╔══
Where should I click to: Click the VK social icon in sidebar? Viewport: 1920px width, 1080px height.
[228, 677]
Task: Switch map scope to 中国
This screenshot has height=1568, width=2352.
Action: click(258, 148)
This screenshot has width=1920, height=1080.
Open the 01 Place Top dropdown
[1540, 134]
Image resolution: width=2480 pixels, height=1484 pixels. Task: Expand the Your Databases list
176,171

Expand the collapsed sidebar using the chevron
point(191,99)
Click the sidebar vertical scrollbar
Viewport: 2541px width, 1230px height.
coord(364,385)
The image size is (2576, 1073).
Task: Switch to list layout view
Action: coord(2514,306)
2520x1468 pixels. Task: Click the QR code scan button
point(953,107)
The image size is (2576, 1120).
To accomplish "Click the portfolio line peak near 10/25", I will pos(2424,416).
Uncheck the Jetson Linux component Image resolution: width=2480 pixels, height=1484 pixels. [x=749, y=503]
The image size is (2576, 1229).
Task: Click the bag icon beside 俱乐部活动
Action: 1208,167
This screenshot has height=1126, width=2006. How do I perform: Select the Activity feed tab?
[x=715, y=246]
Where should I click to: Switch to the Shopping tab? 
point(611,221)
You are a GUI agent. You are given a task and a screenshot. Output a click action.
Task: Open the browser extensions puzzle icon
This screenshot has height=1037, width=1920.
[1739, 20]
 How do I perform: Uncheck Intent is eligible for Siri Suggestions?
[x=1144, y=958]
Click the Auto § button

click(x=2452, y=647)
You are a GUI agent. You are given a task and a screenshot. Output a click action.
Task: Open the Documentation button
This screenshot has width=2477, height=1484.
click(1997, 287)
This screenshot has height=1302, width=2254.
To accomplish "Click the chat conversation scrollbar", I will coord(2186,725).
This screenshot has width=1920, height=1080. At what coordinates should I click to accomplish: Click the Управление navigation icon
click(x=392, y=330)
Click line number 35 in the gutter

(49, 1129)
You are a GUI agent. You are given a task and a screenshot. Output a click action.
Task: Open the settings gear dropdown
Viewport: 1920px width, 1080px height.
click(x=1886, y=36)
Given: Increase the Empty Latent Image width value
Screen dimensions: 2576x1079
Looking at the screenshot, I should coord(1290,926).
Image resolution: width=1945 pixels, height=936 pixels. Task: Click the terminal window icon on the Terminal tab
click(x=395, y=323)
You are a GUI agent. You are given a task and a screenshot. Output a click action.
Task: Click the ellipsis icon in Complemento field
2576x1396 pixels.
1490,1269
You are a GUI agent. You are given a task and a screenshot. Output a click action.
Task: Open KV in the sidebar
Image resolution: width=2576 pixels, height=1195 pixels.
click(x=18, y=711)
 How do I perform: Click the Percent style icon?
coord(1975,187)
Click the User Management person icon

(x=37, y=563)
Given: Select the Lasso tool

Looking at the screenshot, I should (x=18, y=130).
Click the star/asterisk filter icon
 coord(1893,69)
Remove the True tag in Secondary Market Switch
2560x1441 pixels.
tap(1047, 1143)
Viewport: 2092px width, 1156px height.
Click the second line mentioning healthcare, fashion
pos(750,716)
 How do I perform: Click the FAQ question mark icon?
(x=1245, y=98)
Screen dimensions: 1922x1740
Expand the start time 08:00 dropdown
╚══
### THE TASK
Copy out the records once more. Match them exactly.

### EXERCISE OUTPUT
Where should I click to: Click the VK social icon in sidebar? Viewport: 1920px width, 1080px height.
[228, 677]
Task: Switch map scope to 中国
This screenshot has height=1568, width=2352.
Action: click(258, 148)
This screenshot has width=1920, height=1080.
Open the 01 Place Top dropdown
[1540, 134]
Image resolution: width=2480 pixels, height=1484 pixels. Task: Expand the Your Databases list
176,171

Expand the collapsed sidebar using the chevron
point(191,99)
Click the sidebar vertical scrollbar
Viewport: 2541px width, 1230px height.
coord(364,385)
The image size is (2576, 1073).
Task: Switch to list layout view
Action: coord(2514,306)
2520x1468 pixels. Task: Click the QR code scan button
point(953,107)
The image size is (2576, 1120).
To accomplish "Click the portfolio line peak near 10/25", I will pos(2424,416).
Uncheck the Jetson Linux component Image resolution: width=2480 pixels, height=1484 pixels. [x=749, y=503]
The image size is (2576, 1229).
Task: Click the bag icon beside 俱乐部活动
Action: 1208,167
This screenshot has height=1126, width=2006. How do I perform: Select the Activity feed tab?
[x=715, y=246]
Where should I click to: Switch to the Shopping tab? 
point(611,221)
You are a GUI agent. You are given a task and a screenshot. Output a click action.
Task: Open the browser extensions puzzle icon
This screenshot has height=1037, width=1920.
[1739, 20]
 How do I perform: Uncheck Intent is eligible for Siri Suggestions?
[x=1144, y=958]
Click the Auto § button

click(x=2452, y=647)
You are a GUI agent. You are given a task and a screenshot. Output a click action.
Task: Open the Documentation button
This screenshot has width=2477, height=1484.
click(1997, 287)
This screenshot has height=1302, width=2254.
To accomplish "Click the chat conversation scrollbar", I will coord(2186,725).
This screenshot has width=1920, height=1080. At what coordinates should I click to accomplish: Click the Управление navigation icon
click(x=392, y=330)
Click line number 35 in the gutter

(49, 1129)
You are a GUI agent. You are given a task and a screenshot. Output a click action.
Task: Open the settings gear dropdown
Viewport: 1920px width, 1080px height.
click(x=1886, y=36)
Given: Increase the Empty Latent Image width value
Screen dimensions: 2576x1079
Looking at the screenshot, I should coord(1290,926).
Image resolution: width=1945 pixels, height=936 pixels. Task: Click the terminal window icon on the Terminal tab
click(x=395, y=323)
You are a GUI agent. You are given a task and a screenshot. Output a click action.
Task: Click the ellipsis icon in Complemento field
2576x1396 pixels.
1490,1269
You are a GUI agent. You are given a task and a screenshot. Output a click action.
Task: Open KV in the sidebar
Image resolution: width=2576 pixels, height=1195 pixels.
click(x=18, y=711)
 How do I perform: Click the Percent style icon?
coord(1975,187)
Click the User Management person icon

(x=37, y=563)
Given: Select the Lasso tool

Looking at the screenshot, I should (x=18, y=130).
Click the star/asterisk filter icon
 coord(1893,69)
Remove the True tag in Secondary Market Switch
2560x1441 pixels.
tap(1047, 1143)
Viewport: 2092px width, 1156px height.
Click the second line mentioning healthcare, fashion
pos(750,716)
 How do I perform: Click the FAQ question mark icon?
(x=1245, y=98)
Screen dimensions: 1922x1740
Expand the start time 08:00 dropdown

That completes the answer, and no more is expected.